WASHINGTON-Since the digital TV transition issue put universal-service reform on the back burner, lawmakers recently agreed to renew a one-year restriction on any efforts by the Federal Communications Commission to limit subsidies to primary lines.

The ban was passed as members of the House and Senate met to work out differences in the FCC’s spending bill. Additionally, the lawmakers said that the universal-service fund could not be subject to the Anti-Deficiency Act, which many feared would put support in jeopardy.

Lawmakers passed similar provisions last year on a one-year basis, with many members hoping to fix the universal-service program this year. However, the DTV debate sidetracked the issue.

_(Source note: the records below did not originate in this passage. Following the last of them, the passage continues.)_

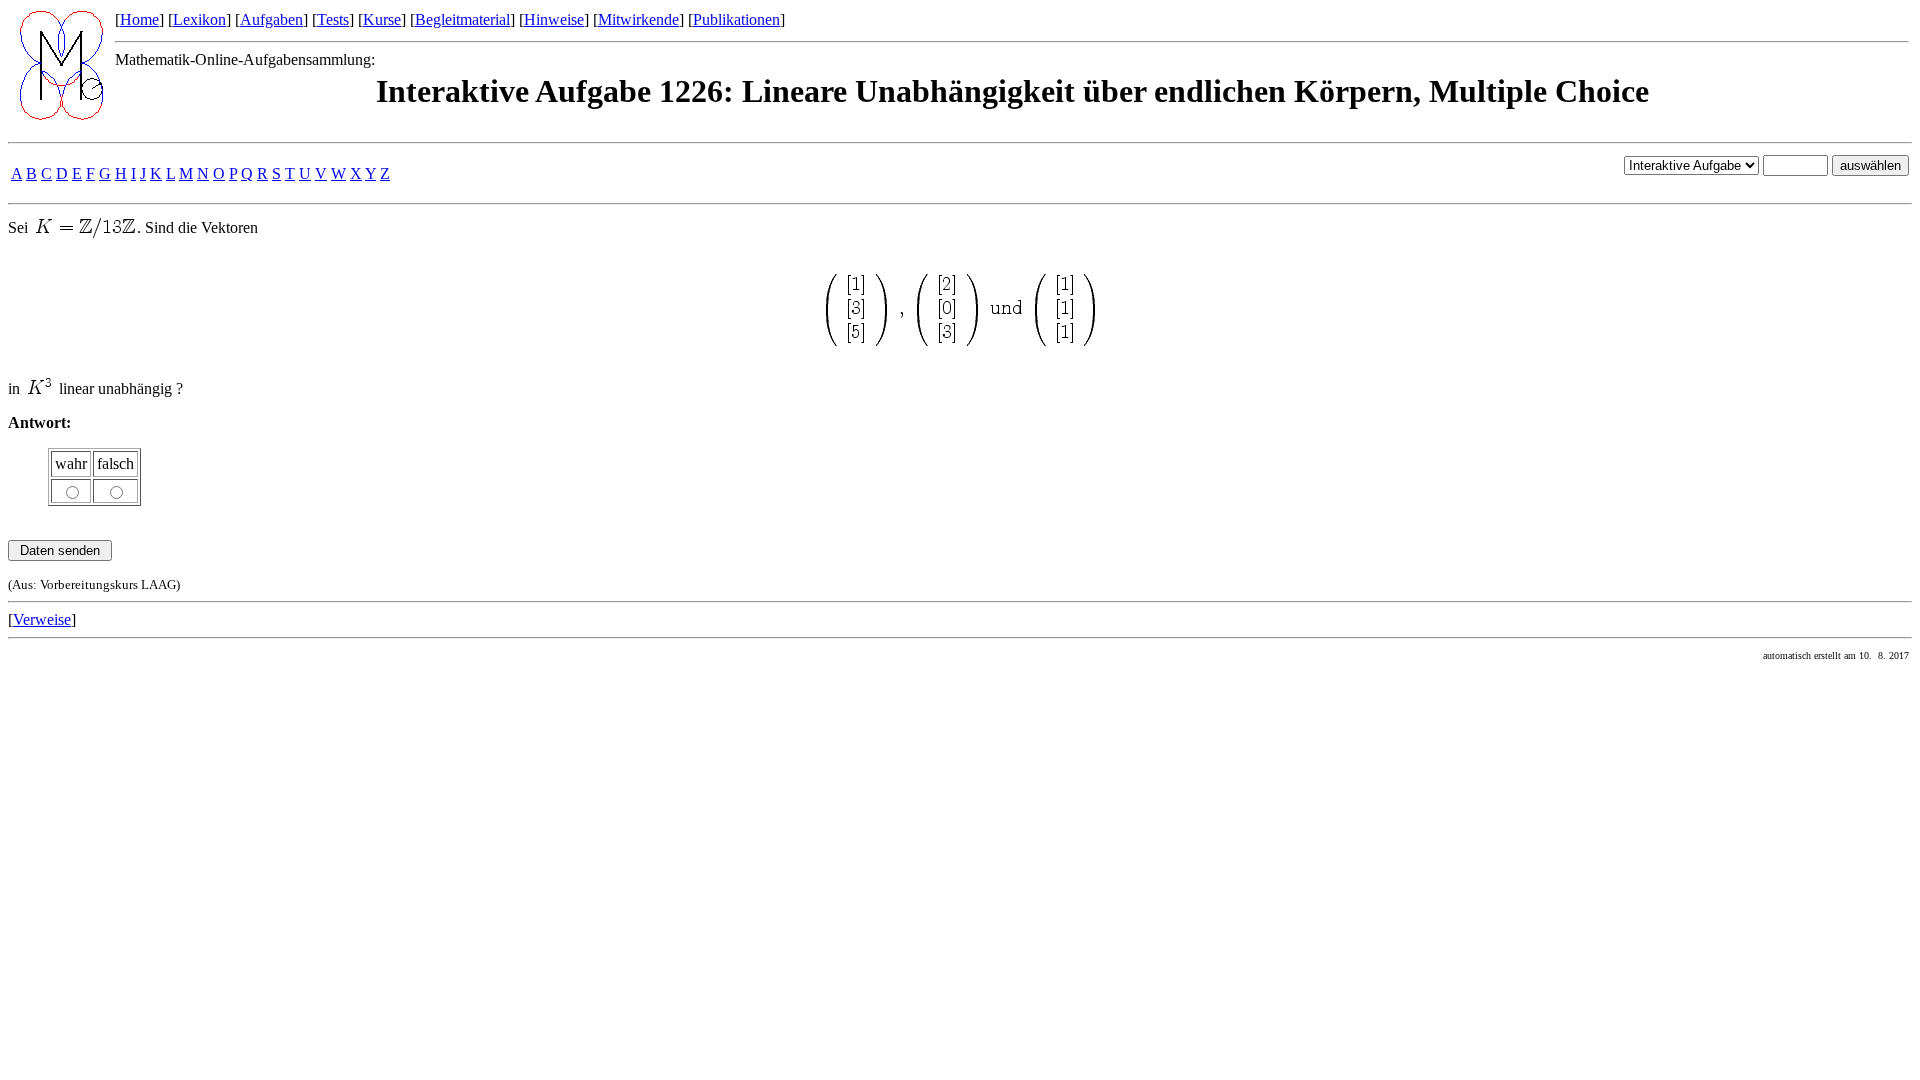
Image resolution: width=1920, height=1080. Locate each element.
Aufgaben (271, 19)
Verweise (42, 619)
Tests (333, 19)
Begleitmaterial (462, 19)
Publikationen (736, 19)
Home (139, 19)
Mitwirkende (638, 19)
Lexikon (199, 19)
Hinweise (554, 19)
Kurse (382, 19)
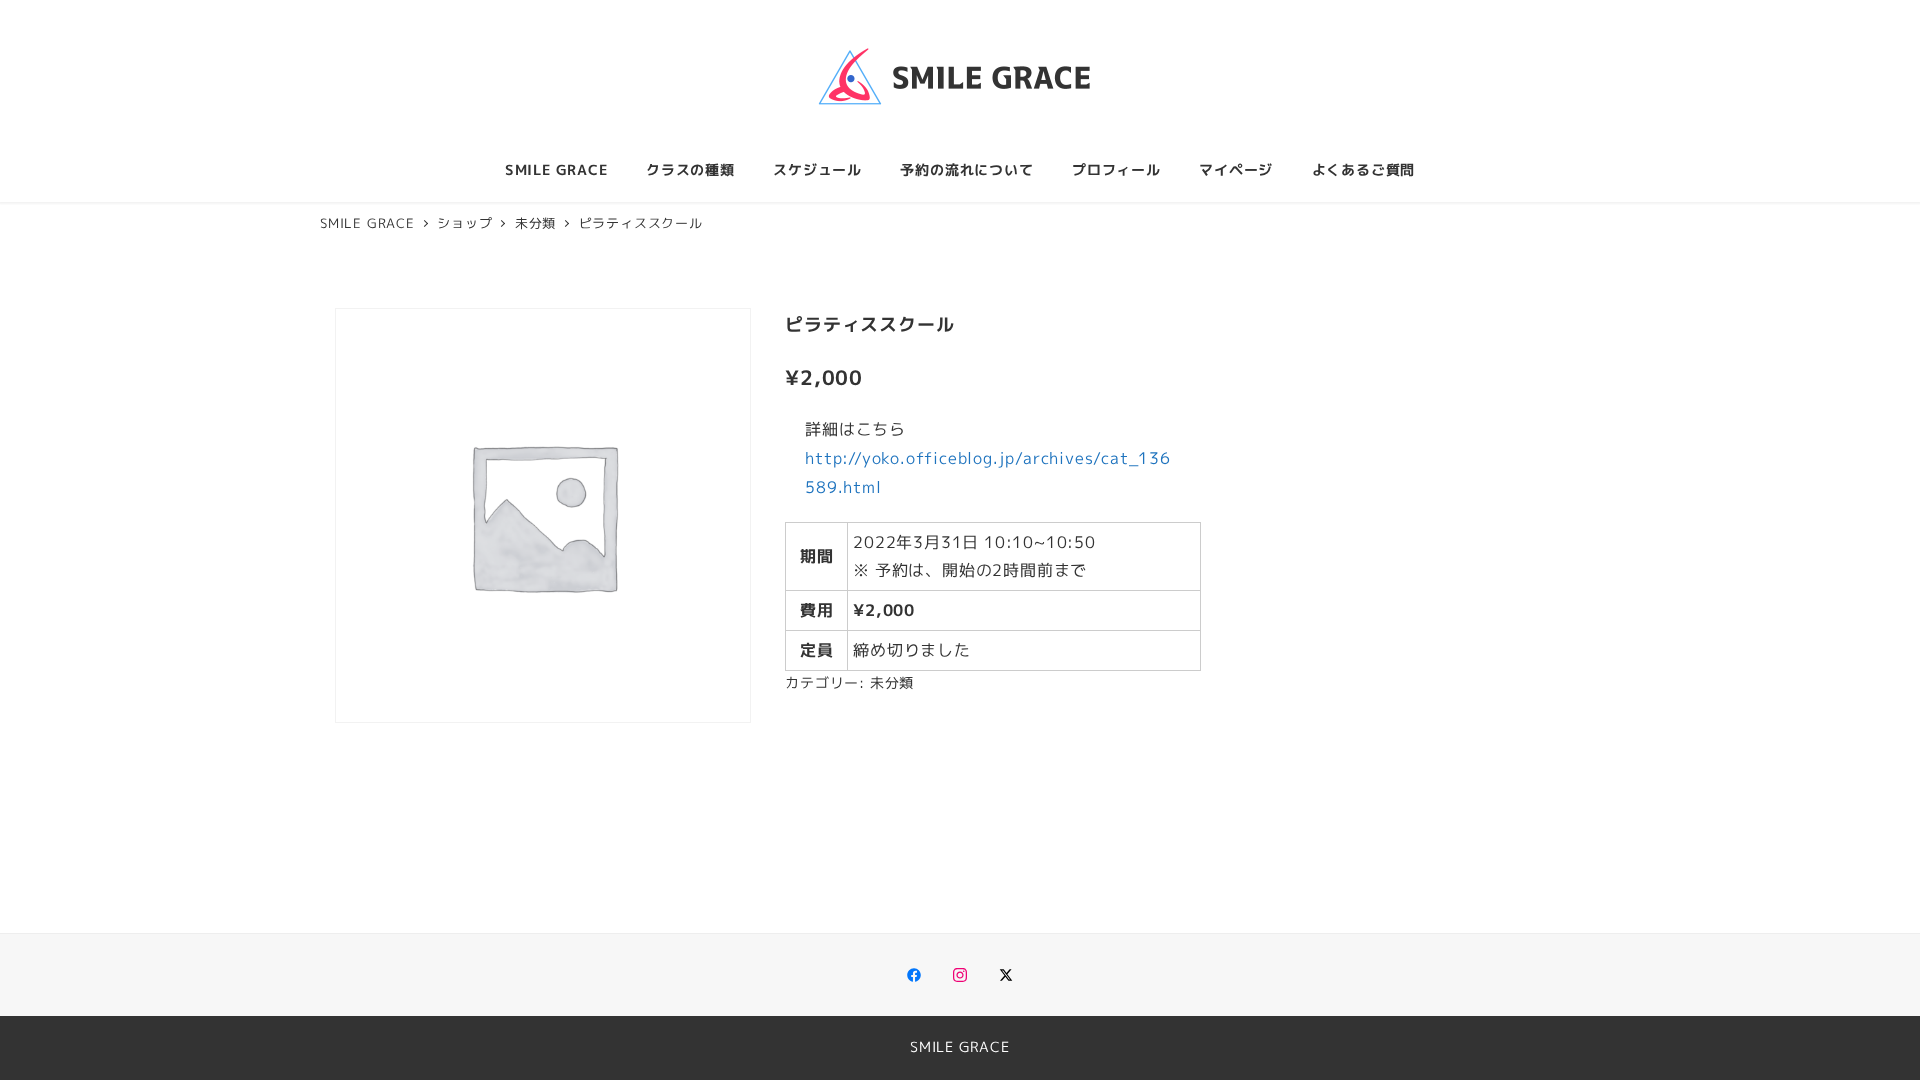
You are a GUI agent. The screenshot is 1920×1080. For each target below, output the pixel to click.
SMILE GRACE (960, 1047)
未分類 (892, 683)
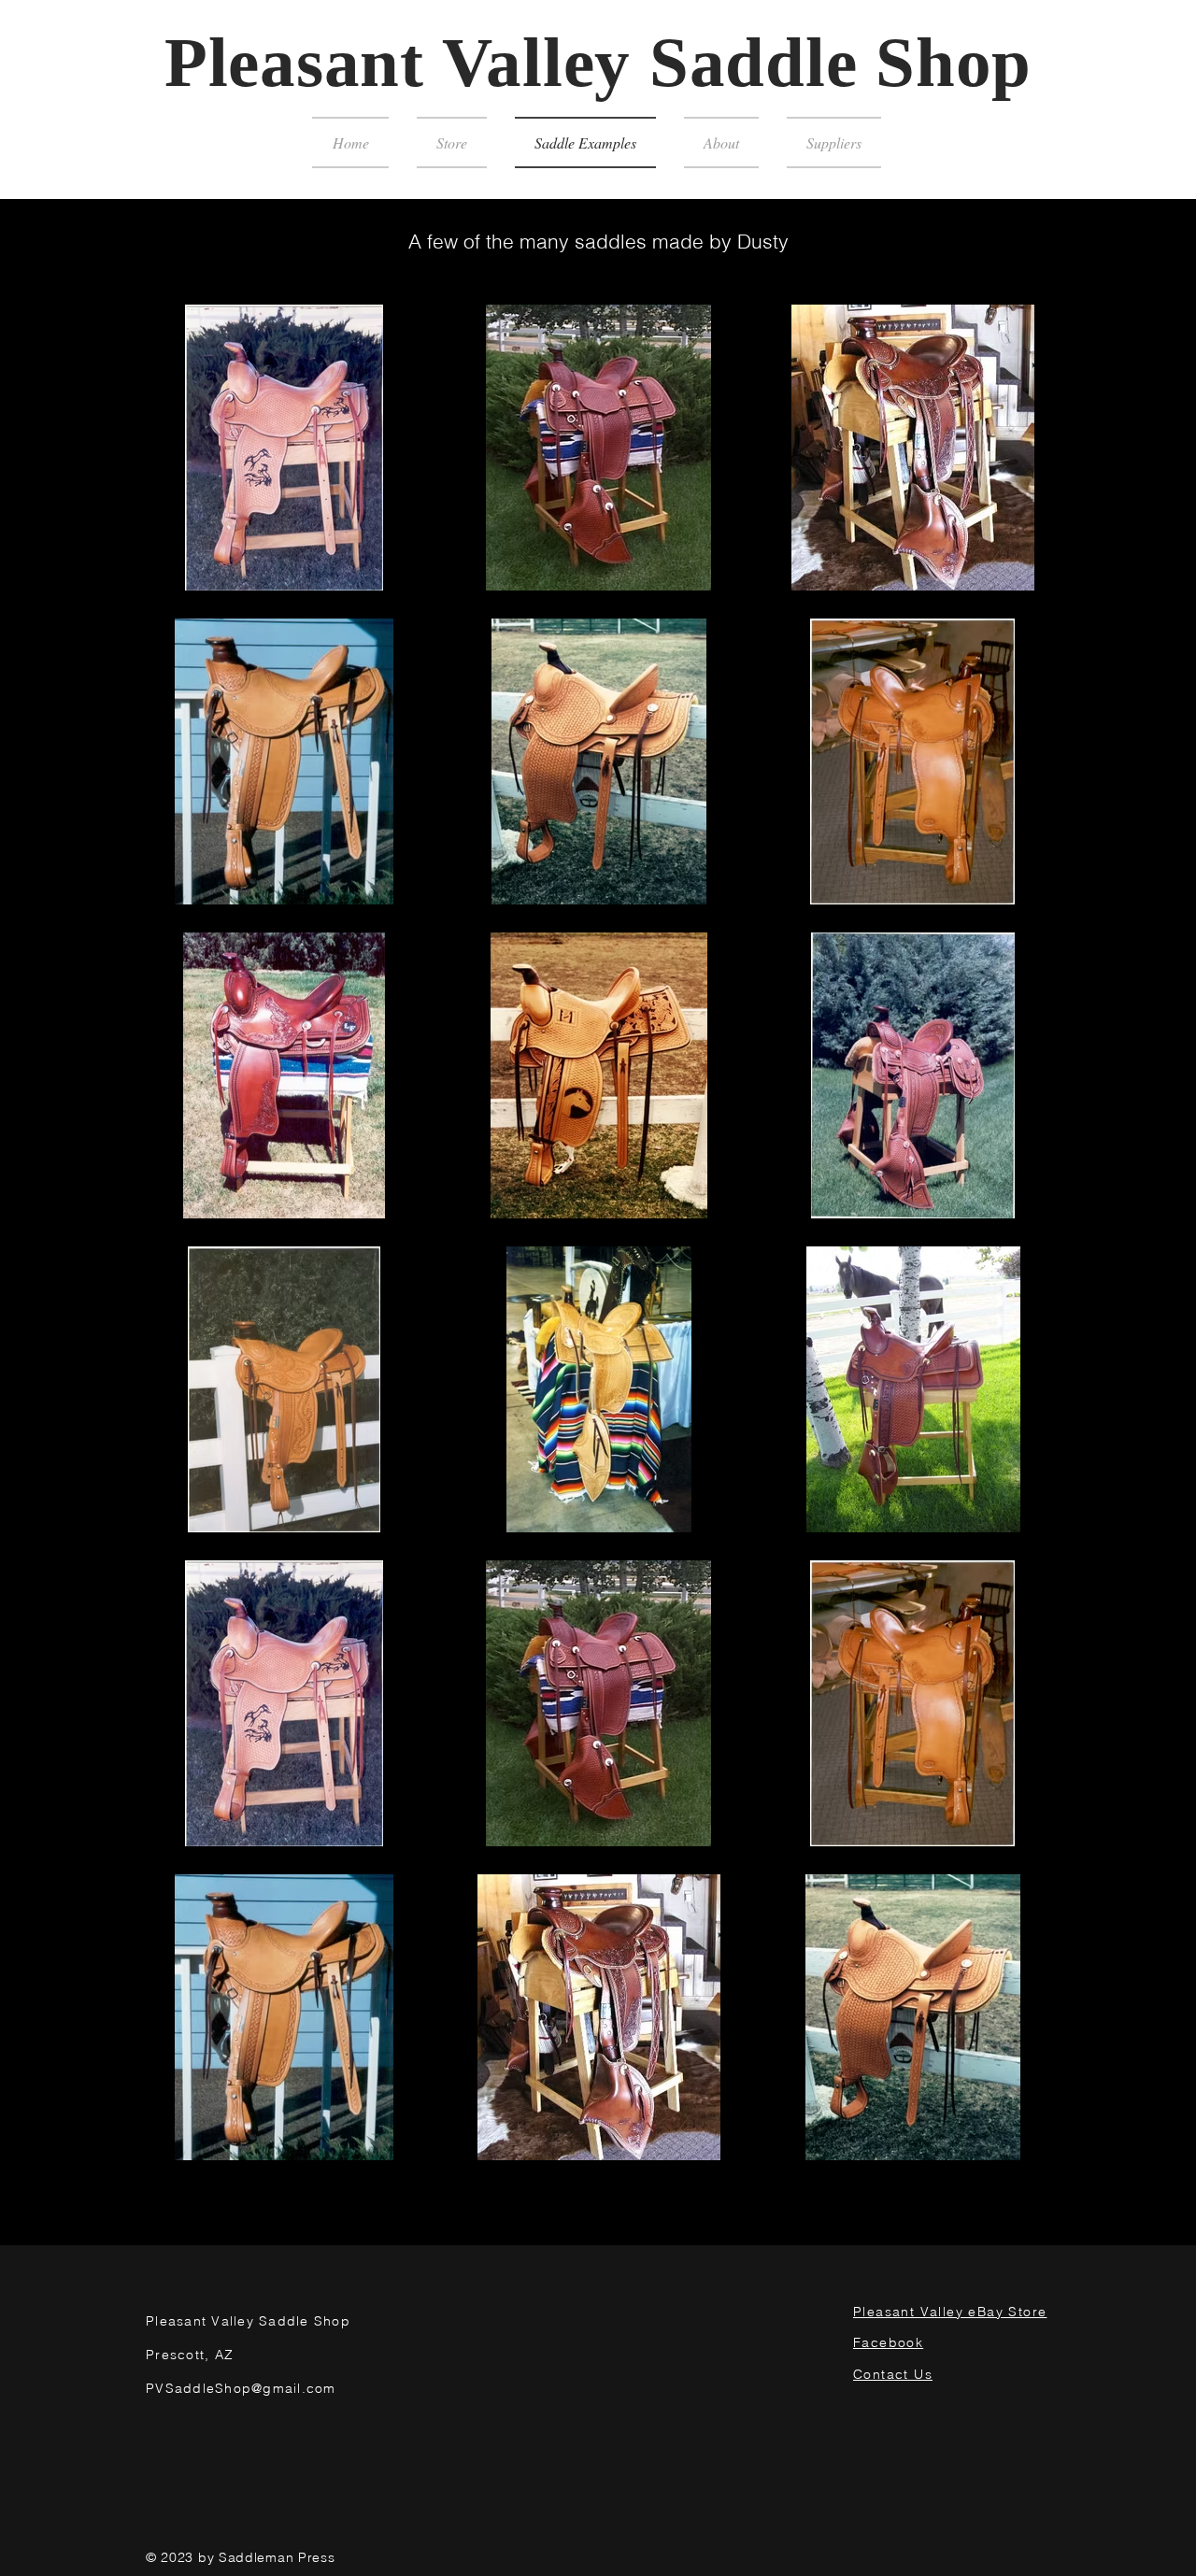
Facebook (888, 2342)
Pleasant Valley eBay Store (949, 2311)
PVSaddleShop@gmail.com (241, 2388)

Under a primary-line restriction, one carrier can receive support for only one household. Under the current system, carriers receive support based on how many lines they serve. This system has allowed wireless carriers to receive support for serving rural customers even if the customer continues to use landline service in combination with wireless service.

The Telecom Act of 1996 allowed universal-service support to become portable so carriers receive the support for the customers they serve.

In an effort to protect the growth of the universal-service fund, the Federal-State Joint Board on Universal Service in 2004 recommended that support be limited to one primary line. The language included in the FCC spending bill prohibits the commission from acting on the recommendation.

Rural local exchange carriers have been fighting against wireless carriers for universal-service support since both the amount of subsidies and the number of carriers receiving support have increased. While rural LECs and wireless carriers disagree on most universal-service policy, they agree that the primary-line restriction is a bad idea.

“We are pleased that the Congressional ban on the FCC implementing a primary line restriction was renewed. A primary line restriction is not an effective way to control the growth of the high cost fund,” said William Roughton, vice president of legal and regulatory affairs for Centennial Communications Corp.